The Leaders of Ghana’s Parliament, including the Minority Leader, Hon. Haruna Iddrisu, the Speaker Prof. Aaron Mike Oquaye and the Majority Leader Hon. Osei Kyei Mensah Bonsu, have expressed dismay and dissatisfaction on the unilateral decision by the Registrar of the Births and Deaths Registry to prohibit certain names, indicating that, the Registrar for Births and Deaths has no power to prohibit certain names, as he is alleged to have initiated same.
In his call to the House for the summoning of the Minister for Local Government and Rural Development, as well as Management of the Births and Deaths Registry, the Minority Leader who is also the Member of Parliament for Tamale South, Hon. Haruna Iddrisu wanted to know where the Registrar for Births and Deaths is deriving his authority to initiate moves to prohibit the use of certain names, and the registration of same names under the Registry.

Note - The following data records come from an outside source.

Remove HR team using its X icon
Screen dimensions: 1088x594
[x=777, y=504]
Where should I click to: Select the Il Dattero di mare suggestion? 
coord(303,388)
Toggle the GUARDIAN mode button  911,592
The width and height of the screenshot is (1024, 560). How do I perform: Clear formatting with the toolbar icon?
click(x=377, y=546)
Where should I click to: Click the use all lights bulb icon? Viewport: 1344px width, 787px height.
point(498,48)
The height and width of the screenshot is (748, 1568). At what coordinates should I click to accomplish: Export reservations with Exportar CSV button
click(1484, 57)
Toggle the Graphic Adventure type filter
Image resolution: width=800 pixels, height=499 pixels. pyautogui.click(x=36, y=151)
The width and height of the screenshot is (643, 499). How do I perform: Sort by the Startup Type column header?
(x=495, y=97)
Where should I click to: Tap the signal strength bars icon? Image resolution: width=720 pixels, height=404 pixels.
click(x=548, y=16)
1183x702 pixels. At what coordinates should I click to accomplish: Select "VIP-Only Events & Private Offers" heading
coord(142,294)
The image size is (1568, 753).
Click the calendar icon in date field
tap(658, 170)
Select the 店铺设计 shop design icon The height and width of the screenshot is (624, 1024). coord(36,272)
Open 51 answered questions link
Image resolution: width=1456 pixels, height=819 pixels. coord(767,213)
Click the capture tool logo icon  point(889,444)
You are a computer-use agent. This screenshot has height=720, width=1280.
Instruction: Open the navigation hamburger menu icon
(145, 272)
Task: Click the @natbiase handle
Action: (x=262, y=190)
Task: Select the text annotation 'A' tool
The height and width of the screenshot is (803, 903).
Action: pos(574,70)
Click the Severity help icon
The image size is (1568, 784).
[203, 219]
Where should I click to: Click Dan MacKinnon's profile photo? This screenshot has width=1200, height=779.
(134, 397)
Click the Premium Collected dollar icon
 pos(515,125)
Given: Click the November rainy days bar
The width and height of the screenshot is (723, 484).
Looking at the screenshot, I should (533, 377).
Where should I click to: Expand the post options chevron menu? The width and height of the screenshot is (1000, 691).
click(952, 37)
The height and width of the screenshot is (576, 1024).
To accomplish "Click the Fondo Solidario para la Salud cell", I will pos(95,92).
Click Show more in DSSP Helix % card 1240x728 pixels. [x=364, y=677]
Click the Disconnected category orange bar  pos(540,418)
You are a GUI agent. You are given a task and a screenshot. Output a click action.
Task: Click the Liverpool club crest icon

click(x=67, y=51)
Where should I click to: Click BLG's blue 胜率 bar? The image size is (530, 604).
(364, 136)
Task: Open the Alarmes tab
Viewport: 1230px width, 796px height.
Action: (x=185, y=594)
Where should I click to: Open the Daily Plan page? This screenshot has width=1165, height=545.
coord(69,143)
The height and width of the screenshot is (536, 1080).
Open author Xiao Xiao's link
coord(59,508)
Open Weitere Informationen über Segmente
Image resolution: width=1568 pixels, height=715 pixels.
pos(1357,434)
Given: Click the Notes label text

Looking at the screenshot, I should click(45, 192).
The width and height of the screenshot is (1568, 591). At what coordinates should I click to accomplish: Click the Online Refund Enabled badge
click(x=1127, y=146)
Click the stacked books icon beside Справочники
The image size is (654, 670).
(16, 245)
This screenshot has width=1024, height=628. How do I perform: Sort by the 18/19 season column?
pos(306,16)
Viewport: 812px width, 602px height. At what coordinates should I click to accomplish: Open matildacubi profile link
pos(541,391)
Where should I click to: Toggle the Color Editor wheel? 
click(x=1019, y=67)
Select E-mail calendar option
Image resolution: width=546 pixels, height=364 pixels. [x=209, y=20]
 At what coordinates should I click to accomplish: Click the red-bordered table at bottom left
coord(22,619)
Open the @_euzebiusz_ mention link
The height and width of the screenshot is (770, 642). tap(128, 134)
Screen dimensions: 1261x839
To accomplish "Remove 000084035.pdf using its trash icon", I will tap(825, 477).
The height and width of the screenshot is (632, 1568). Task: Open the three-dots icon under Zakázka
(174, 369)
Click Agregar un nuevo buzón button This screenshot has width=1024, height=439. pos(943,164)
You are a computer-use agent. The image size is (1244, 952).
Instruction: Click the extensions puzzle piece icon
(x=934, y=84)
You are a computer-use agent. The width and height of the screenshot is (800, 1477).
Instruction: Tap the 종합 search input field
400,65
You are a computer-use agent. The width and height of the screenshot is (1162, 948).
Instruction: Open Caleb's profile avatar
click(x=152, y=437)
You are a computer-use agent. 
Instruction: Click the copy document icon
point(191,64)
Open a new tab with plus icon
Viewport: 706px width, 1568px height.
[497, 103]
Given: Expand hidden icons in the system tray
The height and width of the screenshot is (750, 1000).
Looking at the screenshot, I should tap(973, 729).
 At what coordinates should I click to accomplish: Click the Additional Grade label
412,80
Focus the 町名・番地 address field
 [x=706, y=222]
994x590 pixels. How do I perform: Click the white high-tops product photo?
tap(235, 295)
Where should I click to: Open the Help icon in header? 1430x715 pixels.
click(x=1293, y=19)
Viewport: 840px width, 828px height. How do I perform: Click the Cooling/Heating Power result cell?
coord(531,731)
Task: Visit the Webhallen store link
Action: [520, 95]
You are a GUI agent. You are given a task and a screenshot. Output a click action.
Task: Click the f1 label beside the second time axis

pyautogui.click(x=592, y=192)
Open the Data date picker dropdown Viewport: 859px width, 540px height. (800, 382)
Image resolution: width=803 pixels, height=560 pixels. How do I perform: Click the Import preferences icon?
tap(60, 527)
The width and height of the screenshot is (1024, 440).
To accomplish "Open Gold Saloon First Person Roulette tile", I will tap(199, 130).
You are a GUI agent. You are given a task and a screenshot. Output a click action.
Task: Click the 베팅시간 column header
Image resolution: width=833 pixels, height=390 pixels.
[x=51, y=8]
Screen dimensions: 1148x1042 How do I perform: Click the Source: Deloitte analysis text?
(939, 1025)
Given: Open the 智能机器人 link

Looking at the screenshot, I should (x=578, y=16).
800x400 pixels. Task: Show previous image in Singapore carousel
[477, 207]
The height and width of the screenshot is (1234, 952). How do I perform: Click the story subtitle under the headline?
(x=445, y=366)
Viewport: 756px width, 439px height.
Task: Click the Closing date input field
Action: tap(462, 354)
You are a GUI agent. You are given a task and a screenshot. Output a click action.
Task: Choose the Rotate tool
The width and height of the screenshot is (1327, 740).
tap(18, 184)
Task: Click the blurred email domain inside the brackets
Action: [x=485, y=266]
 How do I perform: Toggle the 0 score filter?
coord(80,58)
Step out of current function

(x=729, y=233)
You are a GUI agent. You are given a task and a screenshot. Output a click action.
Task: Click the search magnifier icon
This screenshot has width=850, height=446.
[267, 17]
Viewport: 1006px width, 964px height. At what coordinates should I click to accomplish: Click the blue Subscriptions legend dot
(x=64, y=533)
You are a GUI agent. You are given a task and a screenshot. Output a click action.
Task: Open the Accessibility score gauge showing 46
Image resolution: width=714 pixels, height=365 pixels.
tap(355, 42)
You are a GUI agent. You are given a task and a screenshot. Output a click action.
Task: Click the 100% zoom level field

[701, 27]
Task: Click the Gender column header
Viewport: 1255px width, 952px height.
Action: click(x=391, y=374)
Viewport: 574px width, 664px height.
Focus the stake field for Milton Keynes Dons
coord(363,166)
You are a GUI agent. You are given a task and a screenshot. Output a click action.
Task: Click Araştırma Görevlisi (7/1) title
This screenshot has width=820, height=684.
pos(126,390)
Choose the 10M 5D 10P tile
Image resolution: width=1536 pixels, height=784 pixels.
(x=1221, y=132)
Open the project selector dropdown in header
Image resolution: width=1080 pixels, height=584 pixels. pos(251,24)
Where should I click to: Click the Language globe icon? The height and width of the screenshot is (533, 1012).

He indicated that, he has taken a careful look at the parent law giving the creation of the Birth and Death registry, the Registration of Births and Deaths Act of Ghana 1965, Act 301 and the clause relating to the registration of names in Ghana does not give indication of authority to the action being taken by the Registrar.
He said under the law, once it is established that there is a birth, and all processes have been followed, one can register the birth with the name he or she deem so fit.
Adding that, if the Registry wanted an amendment to the laws to cater for the prohibition of like names as Nana, Nii, Jnr, and the rest, they could have appropriately sought to do that in the House, which is the appropriate body to do same; but even in that case, the House would not give consideration to that option.
He said “the Minister and Management of the Births and Deaths Registry should appear before the House to give cause as to why they are proceeding on this illegality, and why they should not be stopped from same”.
It would be recalled that the media widely reported an alleged move by the Registrar of the Births and Deaths Ministry to prohibit the use of certain names such as Jnr, Nii, Nana, and the likes which he sees to be titles and not names.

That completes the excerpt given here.